EL RUIDO DE LA NEVERA
por
-Roger Vilain-
Twitter: @rvilain1
Hay gente extraña que busca el silencio como Proust el tiempo perdido. No podría afirmar desde cuándo, pero llevo una punta de años sin saber en qué consiste semejante andanza. ¿Qué implica tamaña búsqueda? Olvidé, si es que existió, el día en que disfruté de él, de modo que no señor, a partir de cierto instante me dio por hurgar en espacios menos místicos y mucho más concretos.
Claro, puedo asegurar que también quise hallarlo de mil maneras diferentes. Sospechaba -era un adolescente en ese entonces- que darse de bruces con semejante realidad permitiría albergar algún estado, de espíritu, de mente y de cuerpo, a tono con otros acordes, escondidos casi siempre tras las paredes del bullicio cotidiano.
Pero hasta ahí. Mis buenas intenciones acabaron por colaborar en el empedrado de los caminos que llevan al cielo. Así que dije basta y con los años, de a poco, hallé la fuente de la felicidad, de la alegría contante y sonante, del aquí y ahora trocado en equilibrio, en armonía que olvídate de yogas, respiración trascendental, psicomagias y demás inventos parecidos.

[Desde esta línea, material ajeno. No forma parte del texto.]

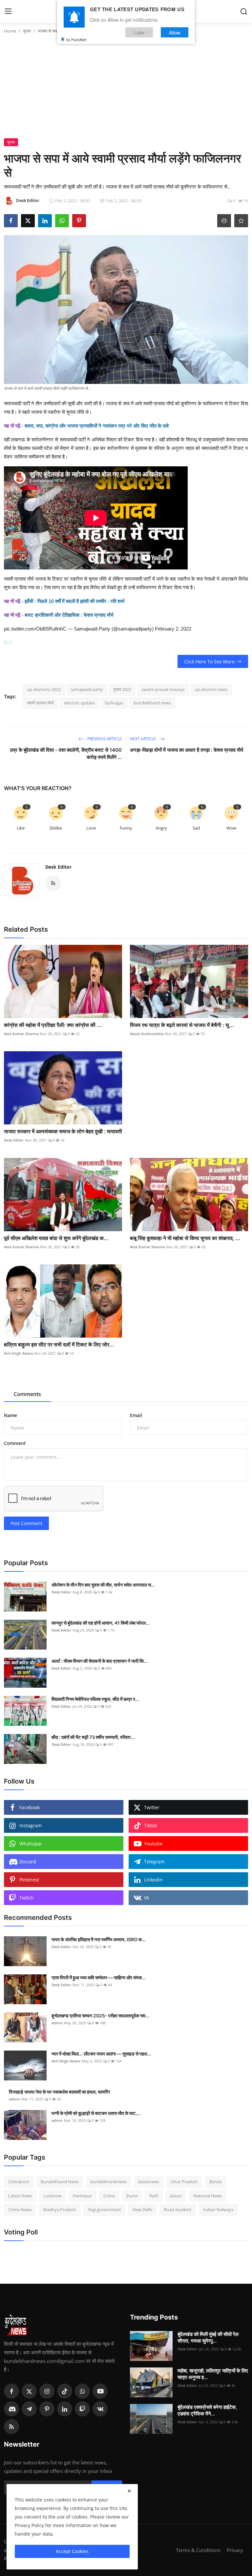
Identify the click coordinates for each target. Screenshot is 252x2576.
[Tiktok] (64, 2391)
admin (57, 2022)
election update (79, 703)
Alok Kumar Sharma (21, 1033)
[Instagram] (46, 2391)
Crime (109, 2196)
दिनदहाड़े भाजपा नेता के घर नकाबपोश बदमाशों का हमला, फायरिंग (59, 2092)
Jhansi (132, 2196)
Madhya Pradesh (59, 2209)
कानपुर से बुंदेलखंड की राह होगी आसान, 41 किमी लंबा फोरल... (101, 1623)
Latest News (20, 2196)
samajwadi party (87, 689)
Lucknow (52, 2196)
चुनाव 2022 (122, 689)
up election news (211, 689)
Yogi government (104, 2209)
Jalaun (176, 2196)
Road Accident (178, 2209)
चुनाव (27, 31)
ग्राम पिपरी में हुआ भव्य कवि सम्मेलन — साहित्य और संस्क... (99, 1977)
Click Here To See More (209, 661)
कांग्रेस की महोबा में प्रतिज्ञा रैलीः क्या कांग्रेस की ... (53, 1025)
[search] (244, 11)
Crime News (20, 2209)
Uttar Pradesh (184, 2182)
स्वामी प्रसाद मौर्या (40, 703)
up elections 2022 (44, 689)
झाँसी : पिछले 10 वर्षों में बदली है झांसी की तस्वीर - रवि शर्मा (74, 601)
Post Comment (26, 1523)
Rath (153, 2196)
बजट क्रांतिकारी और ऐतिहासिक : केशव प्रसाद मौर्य (69, 615)
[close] (129, 2491)
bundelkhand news (152, 703)
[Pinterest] (46, 2408)
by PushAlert (76, 39)
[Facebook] (11, 2391)
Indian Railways (218, 2209)
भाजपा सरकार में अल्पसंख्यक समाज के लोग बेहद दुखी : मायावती (63, 1131)
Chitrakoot (18, 2182)
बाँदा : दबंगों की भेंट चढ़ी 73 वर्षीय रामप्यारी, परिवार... (93, 1737)
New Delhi (142, 2209)
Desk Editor (58, 867)
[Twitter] (29, 2391)
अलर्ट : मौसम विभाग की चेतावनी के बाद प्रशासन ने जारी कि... (100, 1661)
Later (139, 32)
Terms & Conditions (198, 2550)
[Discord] (11, 2408)
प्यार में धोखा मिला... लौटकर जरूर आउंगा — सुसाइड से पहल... (101, 2053)
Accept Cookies (72, 2551)
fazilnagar (114, 703)
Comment (15, 1443)
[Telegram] (29, 2408)
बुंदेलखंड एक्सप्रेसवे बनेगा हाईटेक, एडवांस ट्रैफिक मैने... (207, 2410)
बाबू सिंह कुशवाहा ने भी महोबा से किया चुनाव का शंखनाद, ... (185, 1238)
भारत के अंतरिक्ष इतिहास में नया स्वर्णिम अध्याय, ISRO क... (99, 1939)
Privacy (235, 2550)
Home (10, 31)
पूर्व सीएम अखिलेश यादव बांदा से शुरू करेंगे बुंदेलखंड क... (56, 1238)
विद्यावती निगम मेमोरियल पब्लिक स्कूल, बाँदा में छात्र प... (95, 1699)
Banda (215, 2182)
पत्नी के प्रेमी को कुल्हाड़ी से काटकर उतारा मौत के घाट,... (96, 2113)
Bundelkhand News (60, 2182)
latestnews (148, 2182)
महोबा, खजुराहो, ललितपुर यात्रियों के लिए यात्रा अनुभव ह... (213, 2373)
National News (207, 2196)
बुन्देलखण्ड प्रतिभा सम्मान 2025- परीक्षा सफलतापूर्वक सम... (100, 2015)
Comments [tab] (27, 1394)
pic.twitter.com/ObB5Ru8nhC (35, 629)
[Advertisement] (126, 89)
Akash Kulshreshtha (147, 1033)
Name (10, 1415)
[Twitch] (82, 2408)
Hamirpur (82, 2196)
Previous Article (104, 739)
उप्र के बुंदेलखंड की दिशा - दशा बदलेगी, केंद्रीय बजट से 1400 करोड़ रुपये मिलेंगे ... (66, 753)
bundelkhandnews (108, 2182)
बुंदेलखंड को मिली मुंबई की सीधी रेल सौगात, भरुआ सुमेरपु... (208, 2337)
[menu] (8, 11)
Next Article (143, 739)
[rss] (11, 2426)
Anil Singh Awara (18, 1353)
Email (136, 1415)
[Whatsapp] (82, 2391)
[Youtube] (100, 2391)
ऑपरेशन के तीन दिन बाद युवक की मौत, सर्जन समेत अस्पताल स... (103, 1585)
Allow (174, 32)
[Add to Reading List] (241, 220)
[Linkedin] (64, 2408)
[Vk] (100, 2408)
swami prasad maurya (162, 689)
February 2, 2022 (173, 629)
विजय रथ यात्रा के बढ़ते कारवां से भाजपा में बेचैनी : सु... (182, 1025)
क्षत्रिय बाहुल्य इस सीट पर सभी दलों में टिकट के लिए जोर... (59, 1344)
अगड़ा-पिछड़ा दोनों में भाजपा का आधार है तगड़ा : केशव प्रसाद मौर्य (186, 750)
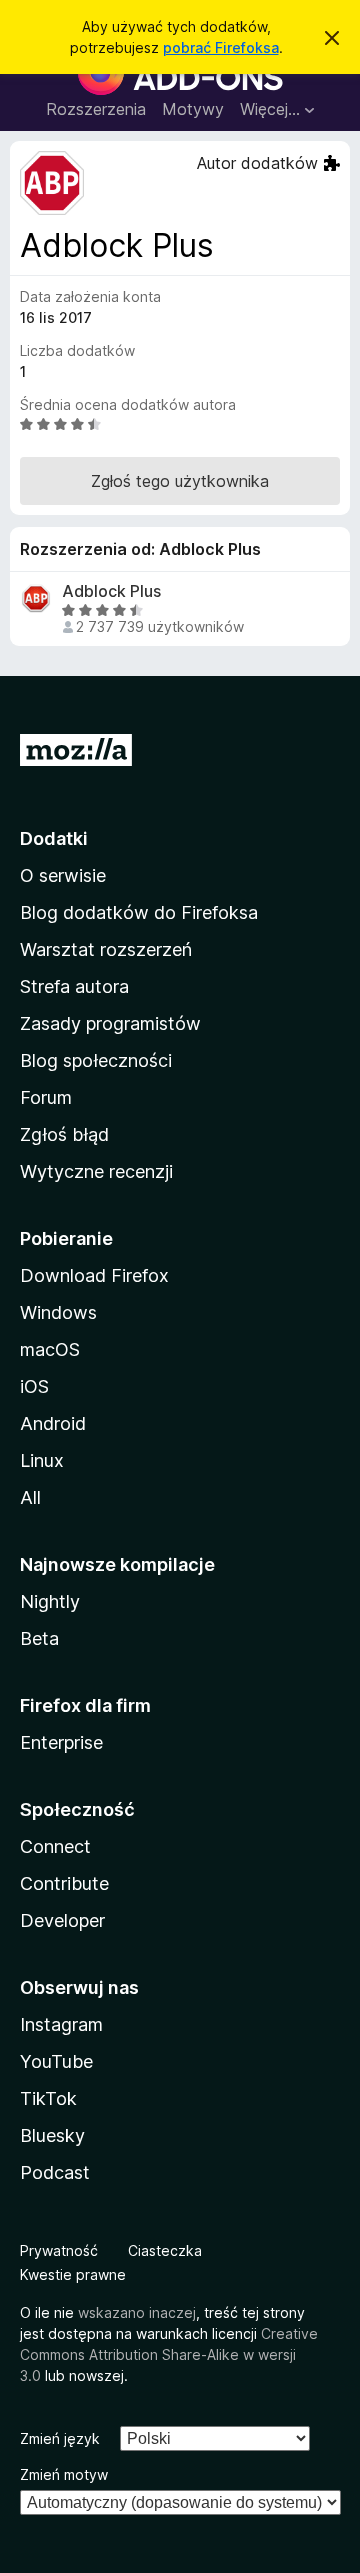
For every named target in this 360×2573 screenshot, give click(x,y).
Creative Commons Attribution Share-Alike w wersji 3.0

Contrarios al silencio, existen sonidos de sonidos y sí, entre ellos algunos que llamamos ruidos, a los que es preciso poner de patitas en la calle con urgencia. Equivocación de cabo a rabo, por supuesto. En la trayectoria que emprendí hallé ruidos que al darles la vuelta, como guantes que dejas al revés, son la melodía perfecta, la nota exacta que faltaba, algo parecido al contenido acariciante metido en cierto continente que poco a poco vislumbras en su dimensión reveladora. Maravilla por donde lo mires.
Vamos a ver, si estoy trabajando la música resulta un suplicio. O la escucho o me dedico a las tareas, pero nada de las dos cosas a la vez, por la razón sencilla de que no acabaría ni lo uno ni lo otro sino todo lo contrario. Punto. Lo mismo vale para hilos musicales en el ascensor, en el restaurante o en los grandes almacenes, e igualito para el murmullo del mar -taladro en plena nuca-, del viento colándose por el follaje, del canario aburrido en medio de su jaula. Buscar silencios ante monotonías tan afines y desesperantes, dime tú si no, es terminar catapultado a orillas de la demencia, de manera que olvídenlo, conmigo no cuenten para eso.
Entonces di en el clavo, probé de un trago la dulce condición de la palabra eureka. Descubrí el ruido de la nevera, por ejemplo. Para cualquiera es el equivalente de un odioso moscardón revoloteando sobre la cabeza, pero créeme que nada menos ajeno a la certeza. La paz que desprende el aparato a las dos de la tarde, colgada del monótono zumbido, no tiene comparación a la hora de entrar en ámbitos de concordia, quietud y sosiego. Un sonido que te baña en aguas de armonía selladas por los cuatro costados.
Piensa en el ruido de los carros cruzando la avenida a todo tren desde tu habitación al despertar, ruido que conoces desde niño. Dime que no es ícono de hogar, un modo capaz de hacerte sentir en casa, de extrañarla si lo que oyes te ocurre en otras geografías. En fin. La verdad sea dicha: no podría vivir a estas alturas sin el ruido de la nevera, sin el rugido de un tubo de escape roto bajo mi ventana, sin el pitazo del timbre en la puerta cada vez que intento concentrarme en algo. Música para los oídos, qué duda cabe. Cuánto valoro hallazgos como ésos.
Decía arriba que hay gente extraña que se pasa la vida en busca del silencio. Yo, lo que soy yo, me quedo con los ruidos plácidos, eufónicos -doy otro ejemplo ahora mismo- de la lavadora. Mientras rasguño esta página en una tarde como otras ella y la modorra forman un dúo que te canta en las orejas. Mi lavadora en el lugar de siempre, la nevera un poco hacia la izquierda, entre gabinete y gabinete ambas exhalan melodía y serenidad de forma equivalente. Quién iba siquiera a imaginarlo. A ver, quién lo hubiera apenas sospechado.